Monday, July 20, 2009

The Moon

Yesterday marked the 40th anniversary of Apollo's landing on the moon. Thinking of this event led to thinking of where I was on that evening. I remember quite clearly standing in our backyard at "The Village" in Colorado City, looking at the moon, pondering life as only a 14 year old boy can. This led to thinking about my youth and where I grew up, which in turn brought me back to Colorado City Texas and the set of company houses my Father's job provided for some of their employees.

When I look back on my youth I realize how truly fortunate I was. To some degree I knew that then. I can remember thinking how lucky I was to live in the greatest country in the world and then I got to live in the greatest state in the greatest country. What a lucky and blessed guy.

What I know now is not only did I live in a wonderful, free country and a great proud state but I had a great family, supportive friends, a reasonable education and a completely idyllic West Texas setting to start my life.

We lived in a small, secluded neighborhood with a group of other families that worked for Texas Electric Service Company in a place we called the Village (not M Knight Shyamalan but close -- ooooooo, it could be really spooky late a night). It was about five miles from the urban mecca of Colorado City and consisted of 13 company owned houses about one mile from a natural gas fired electric generating station.

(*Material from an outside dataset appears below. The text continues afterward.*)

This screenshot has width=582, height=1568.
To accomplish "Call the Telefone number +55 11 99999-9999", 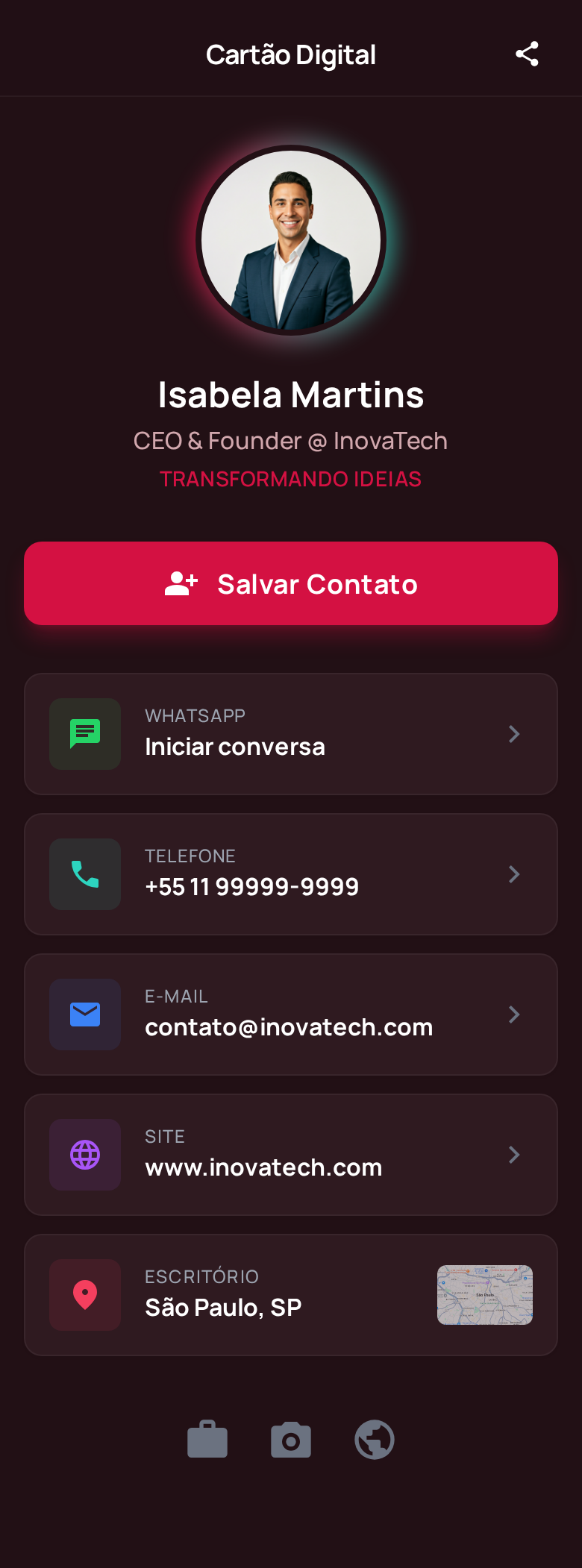I will pos(291,874).
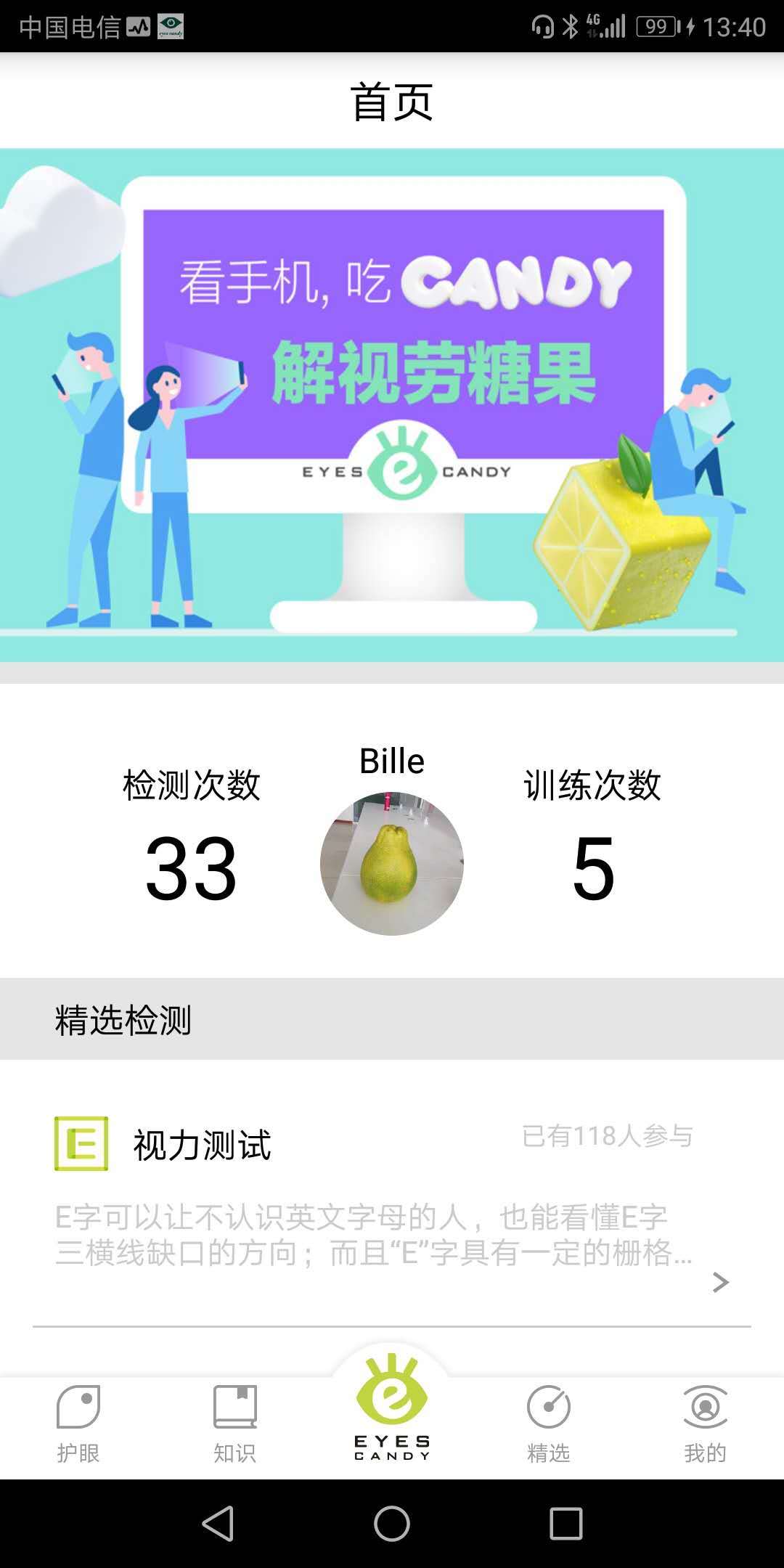This screenshot has width=784, height=1568.
Task: Tap Bille's profile avatar
Action: [x=392, y=863]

The houses were comfortable, not huge. They were nice and I suppose reasonably modern for the 50s and 60s though I don't remember much about that. I do remember that we got exactly one television channel, CBS out of Big Spring. So guess what, we didn't watch a lot of television. Our world was outside where kids and pets roamed free.

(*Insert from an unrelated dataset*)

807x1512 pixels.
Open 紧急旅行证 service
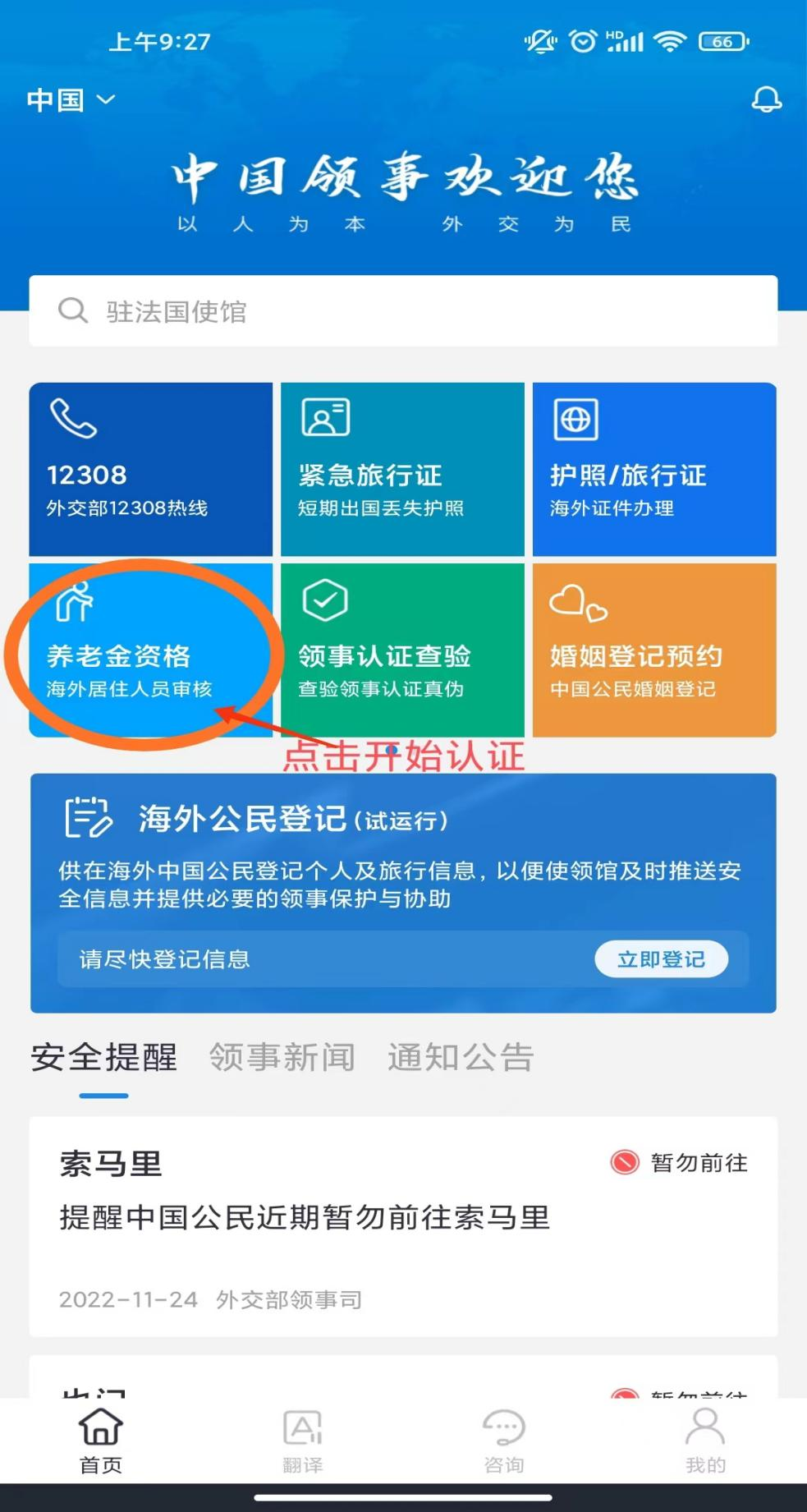tap(402, 469)
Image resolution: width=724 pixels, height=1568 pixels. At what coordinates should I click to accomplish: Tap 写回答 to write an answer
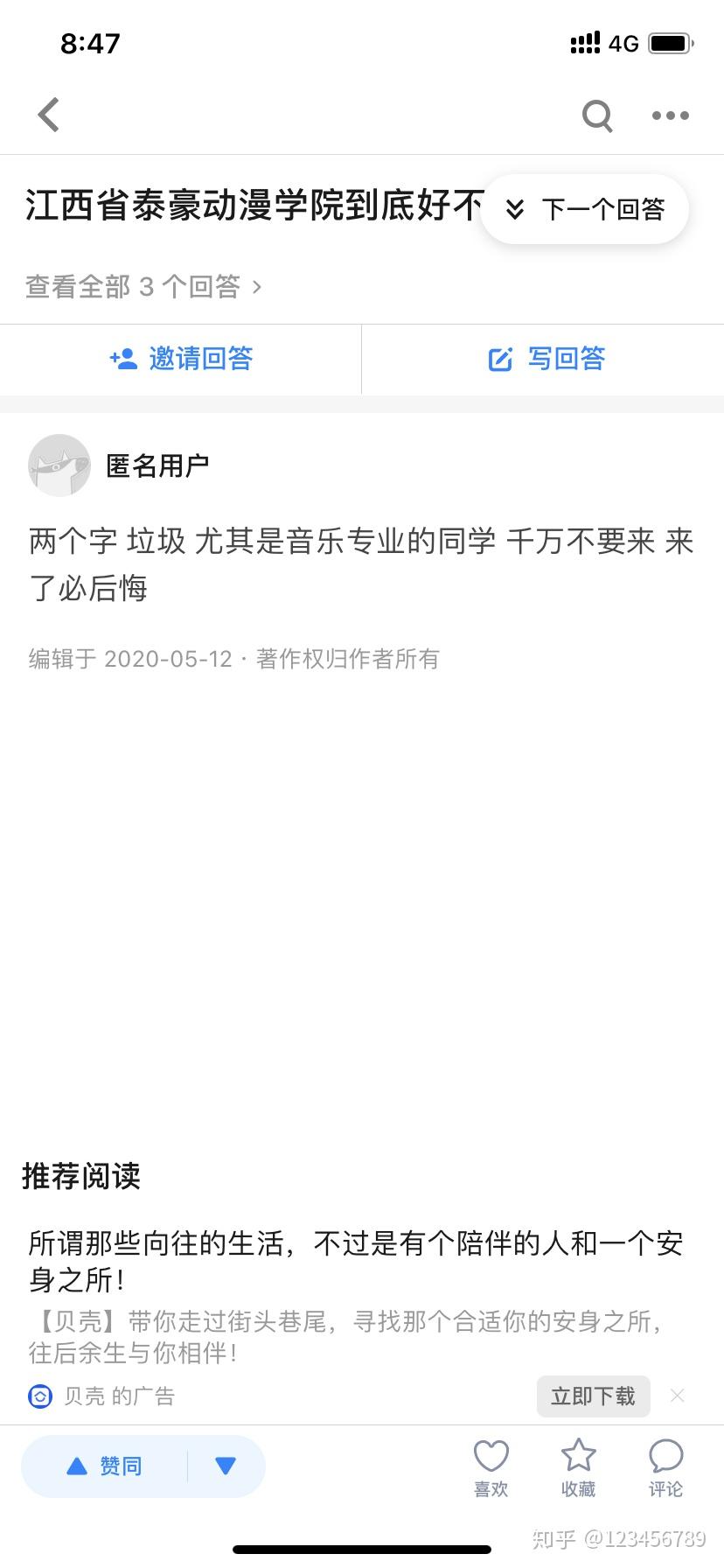[546, 359]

Almost all of the families out there had kids of various ages. For me the Parkers were the oldest, the Wrights were the same age, the Lees had some of both and we all had an amazing time with unparalled freedom. We ran throughout the village and beyond in the open pastures surrounding the village. We played in the wide open common areas behind the houses and loved it when the occasional cow would wander from the pasture into the back yards.

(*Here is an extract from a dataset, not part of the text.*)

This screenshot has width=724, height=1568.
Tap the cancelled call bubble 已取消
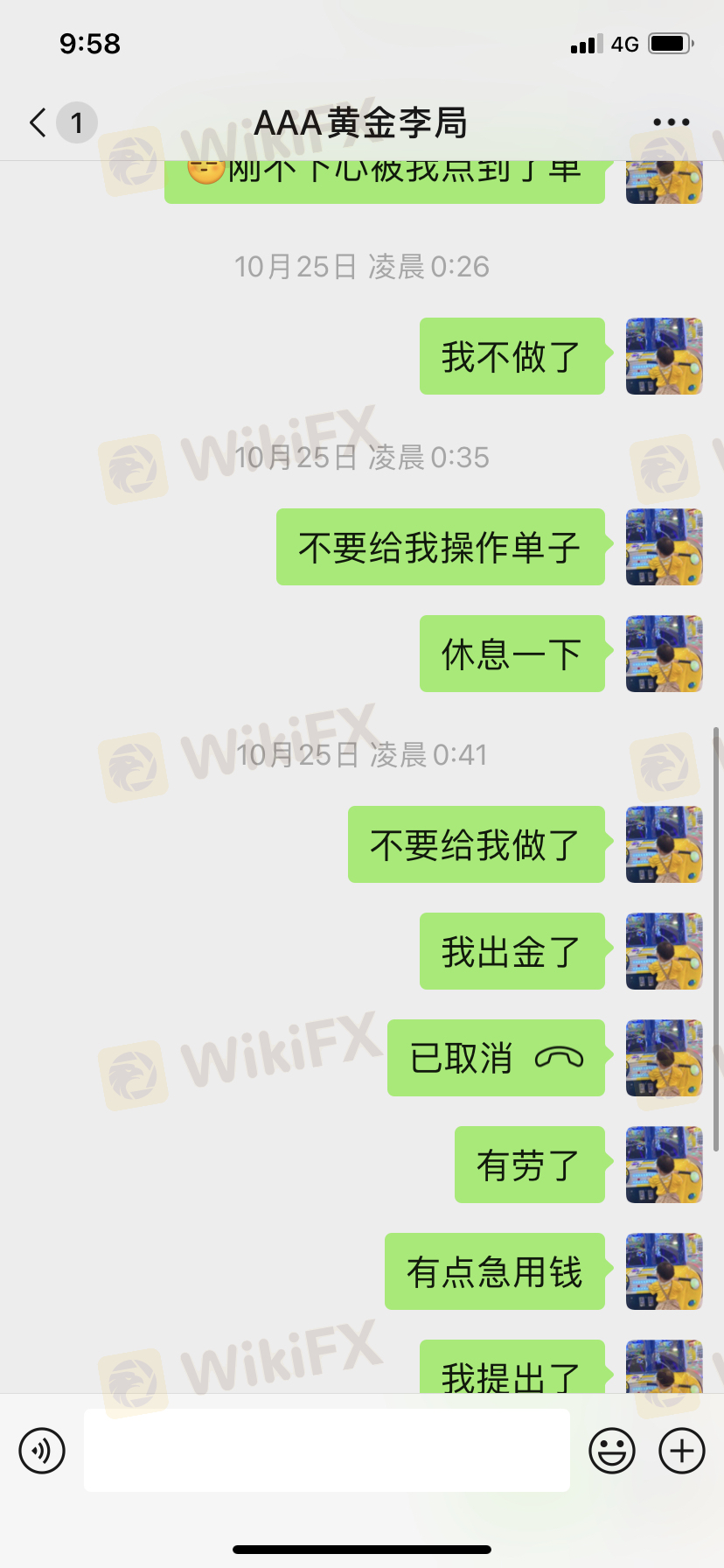point(496,1058)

We spent New Years eve out under the stars with a huge fire creating our own fireworks shows. We played two on two softball, no easy feat, until we were exhausted. We played pick up games of football, but rarely played basketball because none of the driveways were paved and it's really hard to dribble on gravel. I remember large groups of us making the rounds on Halloween without any adult supervision, you didn't need it because all of the adults knew all of the kids. "It takes a Village" really meant something to me, because the Martins, the Wilkersons, the Slaters all knew who I was and what I was doing and they knew my parents telephone number. It was a collective -- oh my goodness -- that's why people think I have these Socialist tendencies.

I had a great life as a kid. It wasn't perfect, it wasn't meant to be perfect, perfect would be boring. What it did was give me the chance to start life moving forward, feeling protected, feeling safe, feeling loved. It's what, as parents, we all want to do. Forty years ago we went to the moon and opened up amazing possibilities just by reaching for it, I hope our kids will find things to remember like that 40 years from now.